寸止を強いられて欲求が膨らんでいく悪循環。到底、冷静さを取り戻すことなんてできるはずもなく…。
例のあの男性からの新しい指示が、私の心を揺さぶる。
夫への背徳心を煽り、寸止めさせられて満たされない身体を持て余している事を見透かしたかのようなタイミング。
あと少しで絶頂を迎えられる寸前での自制…。私にそれを拒否する感覚など残されていなかった。
言われた通りに胸元のファスナーは乳房の下まで下げ、裾のファスナーは逆に上へと滑らせながら裾を開いていく。

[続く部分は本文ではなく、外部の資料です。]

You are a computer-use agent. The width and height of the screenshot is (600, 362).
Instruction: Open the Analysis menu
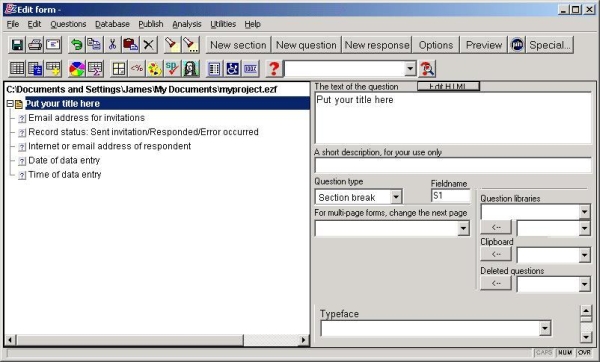coord(187,24)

下着が半分見える高さまでファスナーを上げると、その姿を写メに撮りサイトに画像をアップする…。
《ペガサスさんからの指示…この格好でフロントまで行ってきます…。
このネットカフェの場所ですが…〇〇駅から…✕✕駅までの何処かの駅…。
駅前にあるネカフェ…それがヒントです…。》
そんなコメントを添えてサイトにアップすると、ブースの扉を開き、膝をガクガクと震わせながら外の世界へと足を踏み出す…。

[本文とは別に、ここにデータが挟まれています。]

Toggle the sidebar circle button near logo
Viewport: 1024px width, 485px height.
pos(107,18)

『こんなイヤらしい格好で…プラントまで行くなんて…誰かに会ったら…どうしよう…。』
辺りをキョロキョロと見渡しながら、誰にも出会わない事を祈るように…。
それでも、こんな格好で歩いているだけで、心の底から湧き上がるような幸福感。
誰にも会わないようにと願いながらも、誰かに目撃される事を望んでいるなら自分もいたのかもしれない。
フロントまでの距離はそれほど遠いわけでもない。早足で歩けばあっという間。
わざと歩幅を狭く、ゆっくりと歩くのは股間に溢れる蜜の違和感なのか…。
それとも誰かが現れるのを待っているのか…。
最後の角を曲がろうとした時、この角の先にあるフロントで何人かの話し声が聞こえて立ち止まる。

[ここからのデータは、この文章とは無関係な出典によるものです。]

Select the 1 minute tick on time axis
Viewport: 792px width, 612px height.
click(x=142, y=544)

『うそっ…何人か居るの…!?フロントのあのオジサンだけじゃないんだ…他のお客さんも…?』
脚の震えが更に激しくなる。フロントの男性に見られるだけならともかく、他にも複数人の声が聞こえるそこに飛び出す勇気は無かった。
とは言っても、このままここに立ちつくしているわけにもいかない…。
深く息を吸い込み勢いよく吐き出すと、勇気を出して一歩を踏み出した。
もう前を見ることができなかった。私の視界にとらえられるものは、床と自分の脚、そしてフロントカウンターが視界に飛び込むと同時に、何人かの男性の足元も見えた…。
『恥ずかしい…絶対に…おかしい女だと思われちゃう…。
でも…隠したらダメだって言われたし…。』
勇気を出してフロントのカウンターの前に立つと、絞り出したようなか細い声で…。
「あっ…あの…。」
その先の言葉が出てこない。俯いたまま確実に向けられているだろう視線を意識しながら、更に弱く細い小さな声で…。
「あの…えっと…。あの…ペンを…。赤の…マジックペンを…貸してもらえますか…?」
漸く要件を伝えることができた。
しかしその間も、私に向けられた興味の主からの容赦ない視線を全身に浴びながら、その場に立ち尽くす私…。